We were en route to Monkton, where Brenda would spend Christmas with her sister's family. The driving conditions were not ideal, but more slushy than icy, thank goodness. If New Orleans is the Big Easy, Vermont is the Big Not-So-Easy. Safety being the first priority of any cabbie worth his salt, I drove slowly and deliberately through the gray afternoon, all the while basking in my customer's sunny disposition. This woman was the opposite of a wet blanket.

"So tell me about your new life in New Orleans. What a change from the East Coast."

"Oh, you got that right, honey. I was born to live down there. It was always in my soul. I have a cute condo in the French Quarter, and I sell real estate for a living. And for Mardi Gras, I ride with an all-women krewe called the Muses."

"Awesome!" I said. "Are there other all-women krewes, or is yours the only one?"

"I think there's a new one started up called Isis. But we were the first. Our thing is throwing these elaborately decorated shoes. For months in advance, we all meet up to work on 'em. There's usually about 30 of us at any one of these get-togethers, and we have a ball, let me tell you. The basic shoe itself is manufactured in China, but we do all the embroidery and beadwork. On Mardi Gras, the crowds line up 10, 20 deep for a chance at one of our shoes. The things are coveted. Our floats are amazing pieces of art, too."

"Oh, man," I said. "I think New Orleans culture is America's jewel — the music, the food, the people.

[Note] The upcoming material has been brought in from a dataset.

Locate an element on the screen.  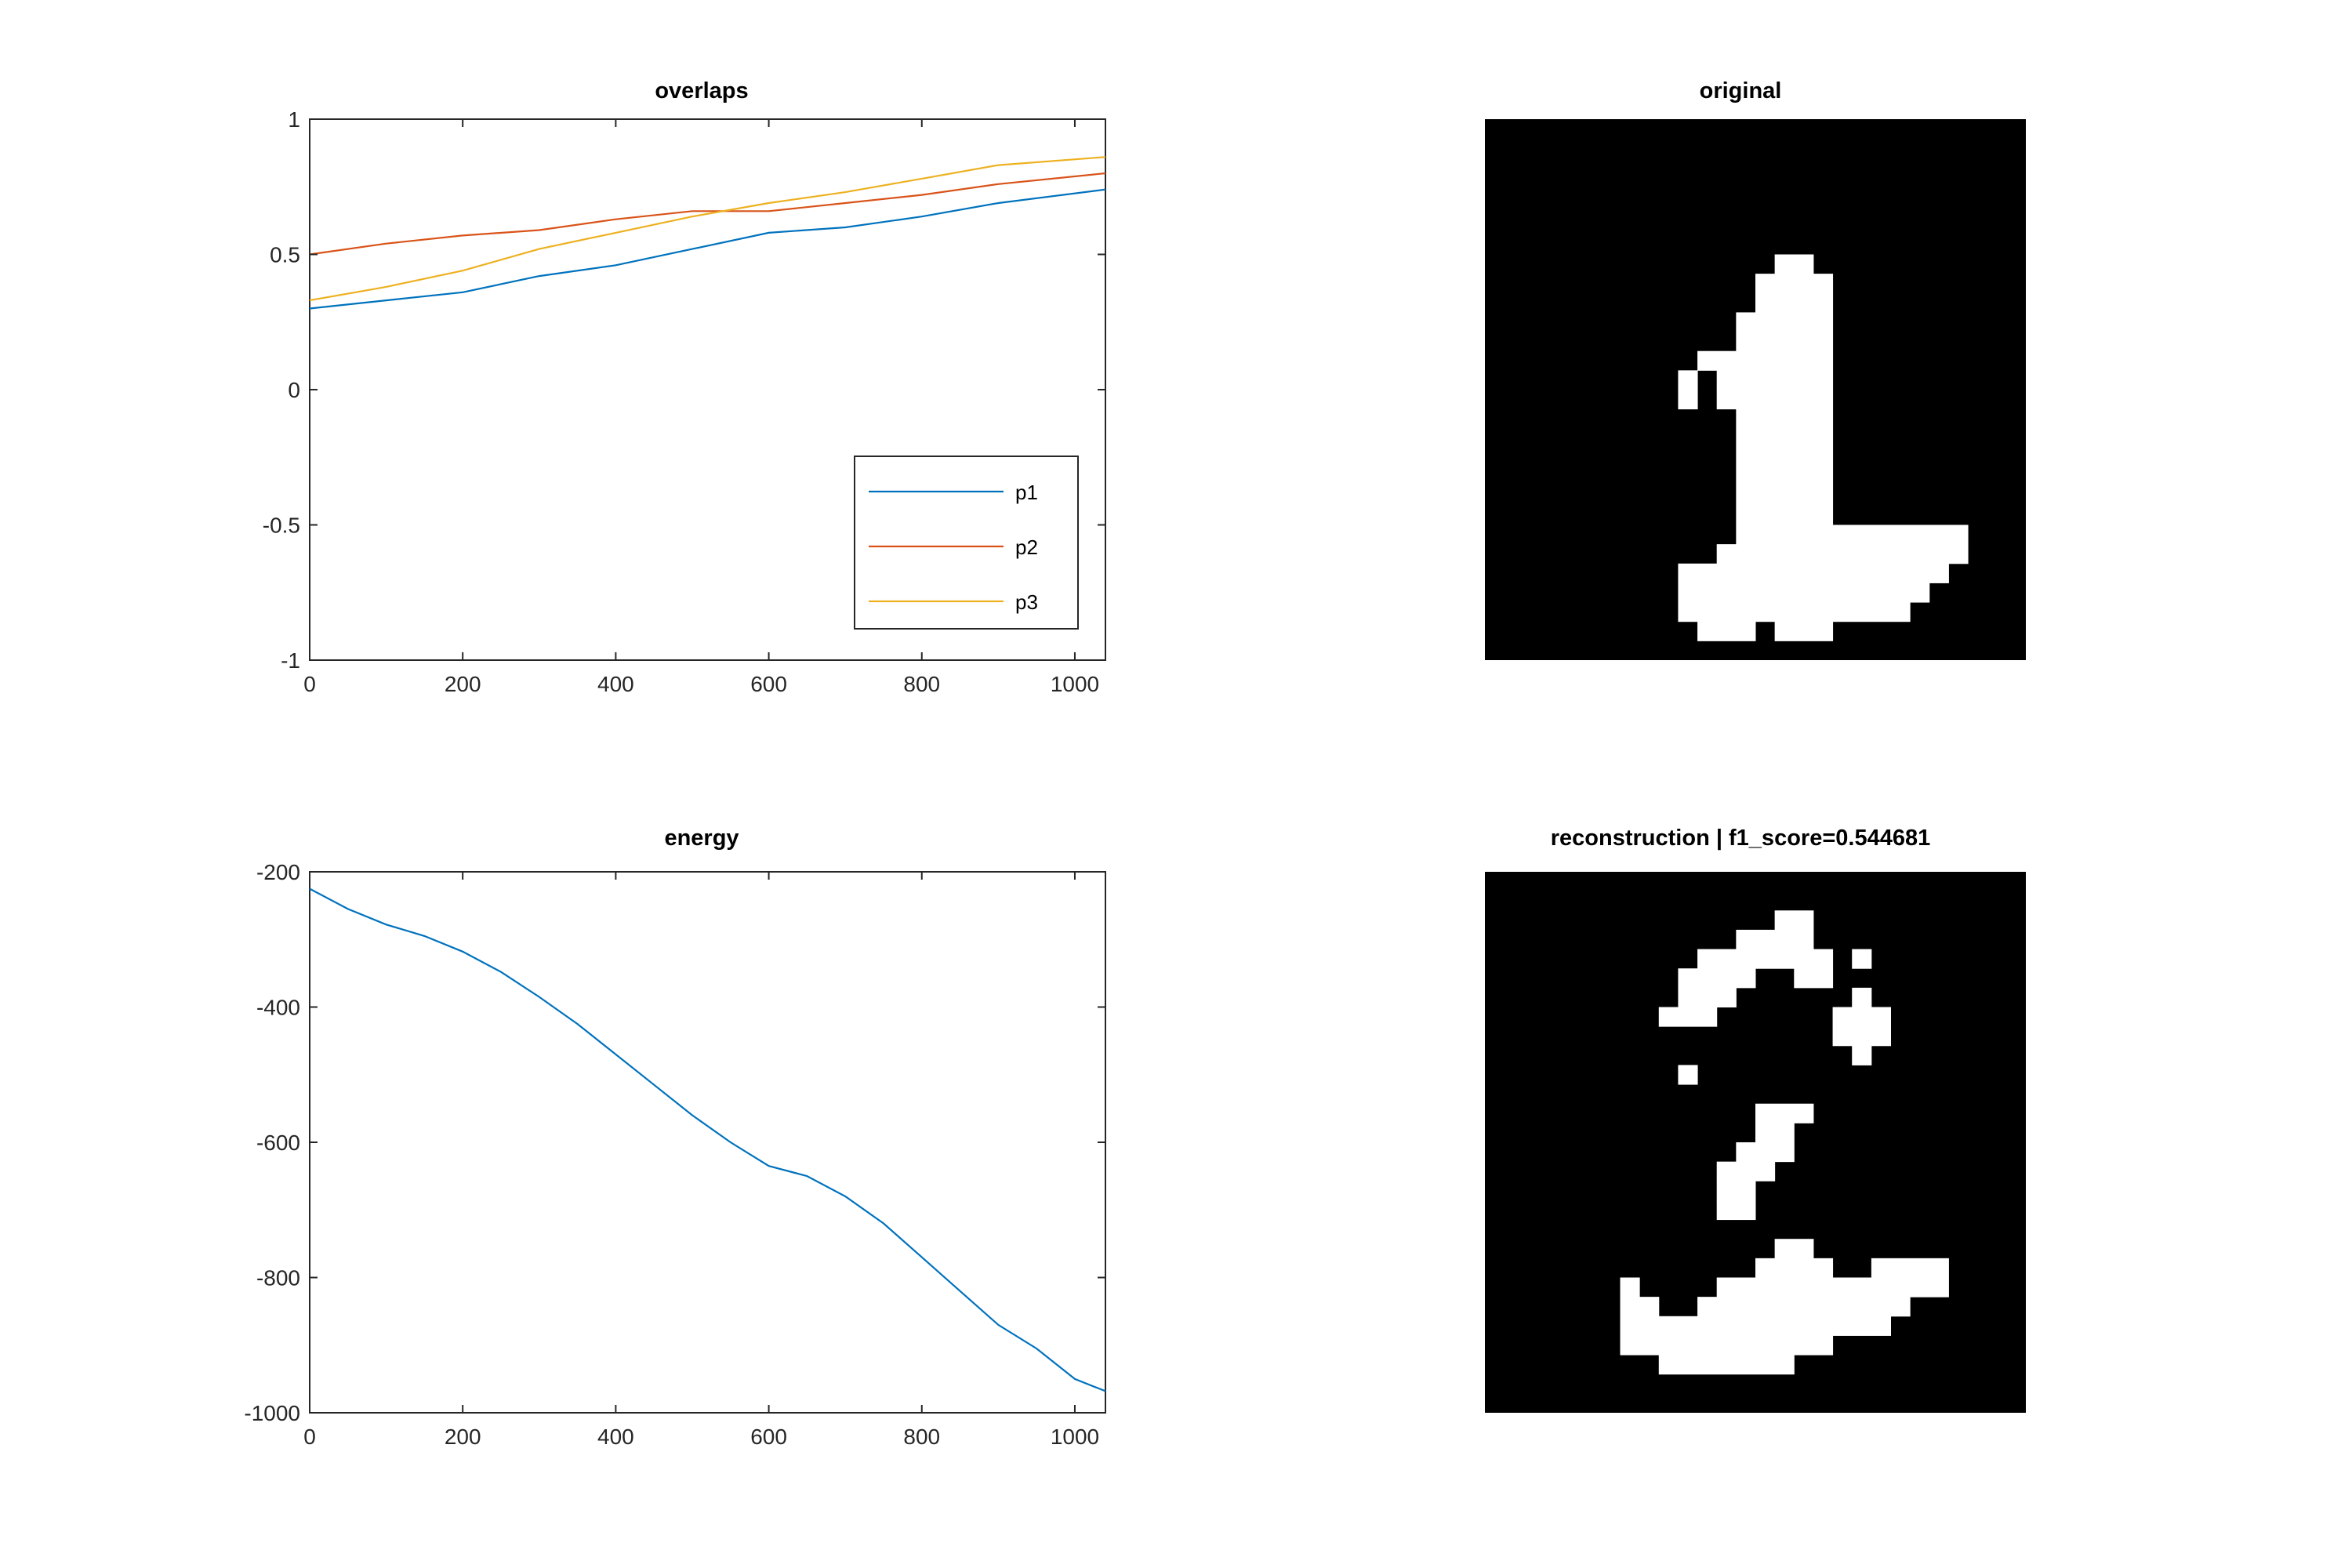
energy-ytick-label: -400 is located at coordinates (278, 1008).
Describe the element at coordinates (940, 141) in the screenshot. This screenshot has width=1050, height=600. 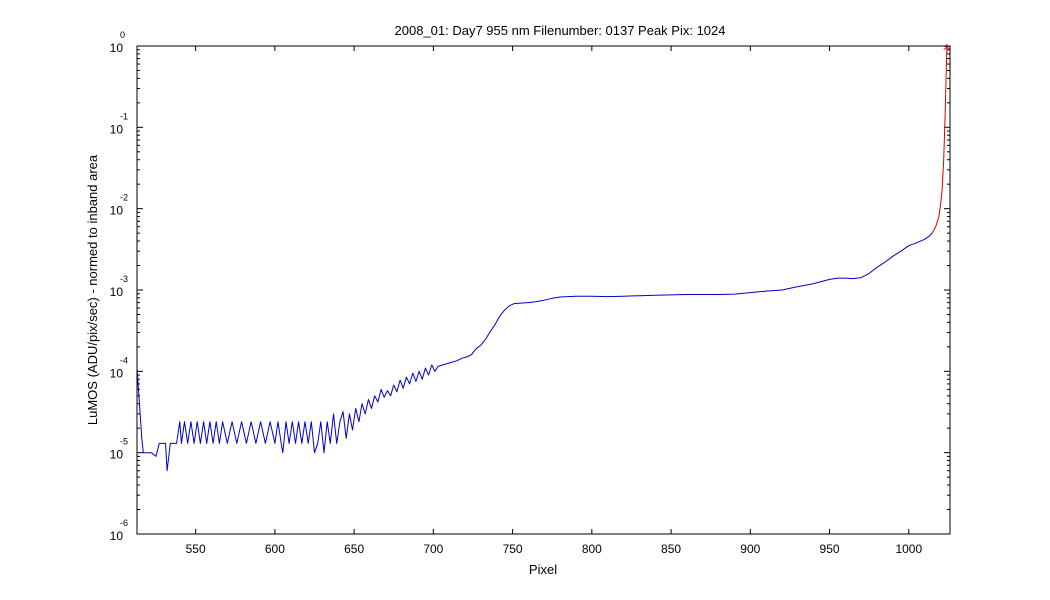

I once saw a show about the Mardi Gras Indian tribes, these groups of African American men who dress up and parade in their own fantastic take on Native Americans. It being New Orleans, a distinct musical tradition is also part of the whole performance. It's all so beautiful to me, and you couldn't make it up. It's like some gorgeous dream world."

Brenda was nodding her head. "We have mad love for the Mardi Gras Indians, and their thing is all done in homage, out of respect. You know their motto, right? 'Don't bow, don't know how.' That right there is the spirit of the Mardi Gras Indians."

"Do you also attend the famous jazz festival?"

"Are you kidding me, darlin'? My first one was during a chance visit in 1987, and I haven't missed it since. Certainly not since I moved there permanently in '95. That music is the air I breathe." Brenda paused to chuckle before adding, "Yes, sir — the hot, moist, humid air."

"Boy, I could use some of that moist, humid air right about now. The dry, freezing air is already beginning to wear me down, and it's still December."

Brenda said, "I'll see what I can do. I had a great talk with my cabdriver to the airport this morning. He referred to himself as an 'old-school, coon-ass driver.' I know the term 'coon-ass' sounds racist, but that's how many Cajun men refer to themselves, especially the older generation. I mean, it's not mine to say, but, to my ears, it feels like a point of pride, at least when used among the Cajuns."

"Yeah, I know what you mean. Every ethnic group has labels like that. It's cool to use one if you're a member of the tribe. If you're not, I wouldn't."

In Hinesburg, we took the diagonal onto Silver Street, 10 minutes — give or take — from our destination. Brenda turned to me to speak, and I could tell she was being thoughtful.

"Here's the thing about New Orleans," she said softly, "and the reason I love it so. There's space in that city for every type of person. You simply can't be too weird or eccentric for the Big Easy. That's why Katrina couldn't kill the place. We all need it too much to let it go."

We drove in relaxed silence the remainder of the way, just listening to the wet snow splashing under the wheels, gazing out at the weighted, white-coated evergreens lining the road. I thought about how lucky Brenda was to have found a place to live that so embodied and expressed her spirit. I'm lucky that way, too. I found Vermont 35 years ago — the Big Not-So-Easy.

I really like that nickname, I thought, and smiled to myself. But I won't be printing up any T-shirts. Nope, I think I'll keep it between me and Vermont.

All these stories are true, though names and locations may be altered to protect privacy.